Críticas

Roma carga contra la presencia de Telefónica en el capital de Telecom Italia

Primero fueron algunos artículos de prensa que aludían al disgusto de Berlusconi por la presencia de Telefónica en el capital de Telecom Italia. Luego vino la confirmación oficial. Un miembro del Gobierno italiano aseguró ayer en el Parlamento que Telefónica es un "problema relevante que hay que resolver".

Las voces no identificadas que llevan años cuestionando la presencia de Telefónica en el grupo de control de Telecom Italia adquirieron ayer personalidad. Y fue un miembro del Gobierno italiano quien las asumió, el viceministro de Desarrollo Económico, Paolo Romani.
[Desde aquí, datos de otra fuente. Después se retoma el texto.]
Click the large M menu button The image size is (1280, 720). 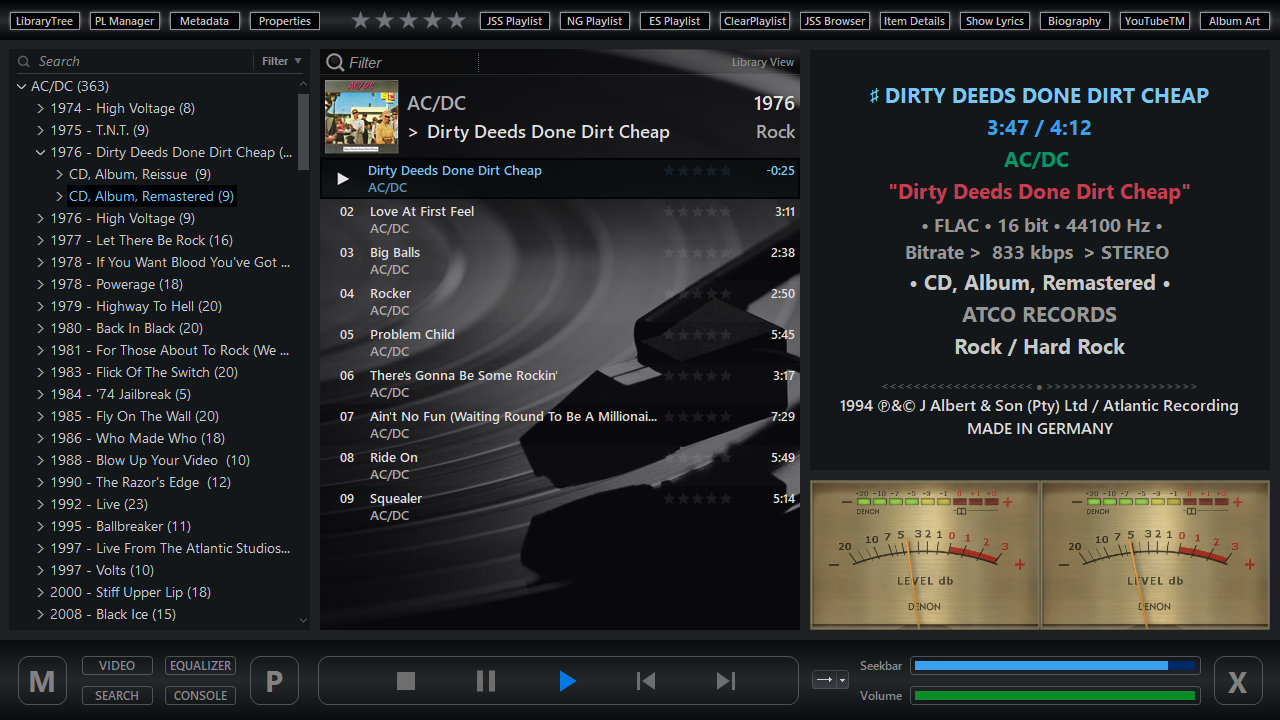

Ante el Parlamento de la nación, el alto cargo aseguró que la participación de la española en la italiana "es un problema relevante que hay que resolver".
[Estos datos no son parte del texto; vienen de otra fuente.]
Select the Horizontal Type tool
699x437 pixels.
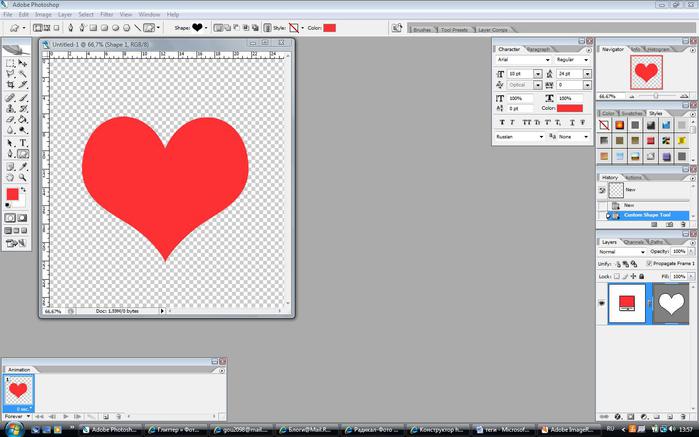tap(23, 142)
Romani, eso sí, reconoció que se trata de un tema empresarial, que debe resolver la compañía, pero añadió que el Gobierno estará "muy atento" a lo que suceda. Tras estas palabras, el viceministro centró el conflicto en la red de telefonía fija de Telecom Italia, que "debe permanecer" en manos italianas.

Estas declaraciones coincidieron en el tiempo con la publicación de un artículo en el diario La Reppublica, que asegura que el Gobierno italiano quiere reestructurar el peso que tiene Telefónica en Telecom Italia. Incluso querría que saliera de la compañía.

TELEFÓNICA 4,05 -1,59%

Según esta información, el Ejecutivo estaría presionando al resto de los socios de Telefónica -Mediobanca, Intesa Sanpaolo y Generali- para que forzaran la salida de la española. El primer ministro italiano, Silvio Berlusconi, es el más molesto por la presencia de Telefónica, siempre según el artículo, hasta el punto de que habría trasladado sus planes y su malestar al presidente español, José Luis Rodríguez Zapatero, en la reunión del G-20 celebrada la semana pasada en Estados Unidos.

Las noticias sobre el supuesto disgusto de Italia por la presencia de Telefónica en su operadora nacional no son nuevas, pero hasta ahora ningún cargo del Gobierno lo había expresado de forma oficial. Además, este mes es crucial para Telecom Italia, ya que los socios que entraron en su capital en 2007 tienen que renovar antes del 28 de octubre el pacto de accionistas.

Es en el marco de estas discusiones donde se esté aumentando la presión para que los resultados satisfagan a la parte italiana.

Telefónica, sin embargo, está asumiendo la situación con tranquilidad. Fuentes cercanas a la compañía consideran que las próximas semanas hasta el 28 de octubre estarán plagadas de rumores, pero confían en que el desenlace sea el que ellos desean.

Estas mismas fuentes aseguran que Telefónica está contenta con su participación del 7,21%, pese a las minusvalías que acumula la operación, y que la estrategia es aguantar hasta el momento en que cambie la situación.

Uno de los aspectos que enfrenta a Telefónica con el Gobierno es el tema de la red de telefonía fija. El Ejecutivo ha ideado varias estrategias para separarla de Telecom Italia y garantizar así su italianidad, pero Telefónica mantiene su criterio de que una operadora debe ser dueña de su red y rechaza la segregación.

Una solución que se vuelve conflicto

La historia reciente de Telecom Italia es la de una compañía con cambios diarios de estrategia, accionistas descontentos y una deuda galopante. Y Telefónica apareció en 2007 como la solución a este problema, reclamada desde el Gobierno para evitar que Telecom Italia cayera en manos del magnate mexicano Carlos Slim y la operadora AT&T.

En ese momento, la opción de formar un consorcio con inversores italianos y con Telefónica en minoría fue la respuesta. Pirelli quería vender y alguien debía comprar. Telefónica se hizo con el 42,3% del holding que controla Telecom Italia, lo que le da un 7,21% indirecto.

Años después, Telefónica se ha convertido en la tercera operadora del mundo por capitalización bursátil, mientras que Telecom Italia no ha salido del pozo y vale menos que una cuarta parte de la española. Esta potencia crea intranquilidad en el Gobierno italiano, que no es ajeno a los deseos de crecimiento y a la capacidad de compra de Telefónica y es consciente de la debilidad de Telecom Italia.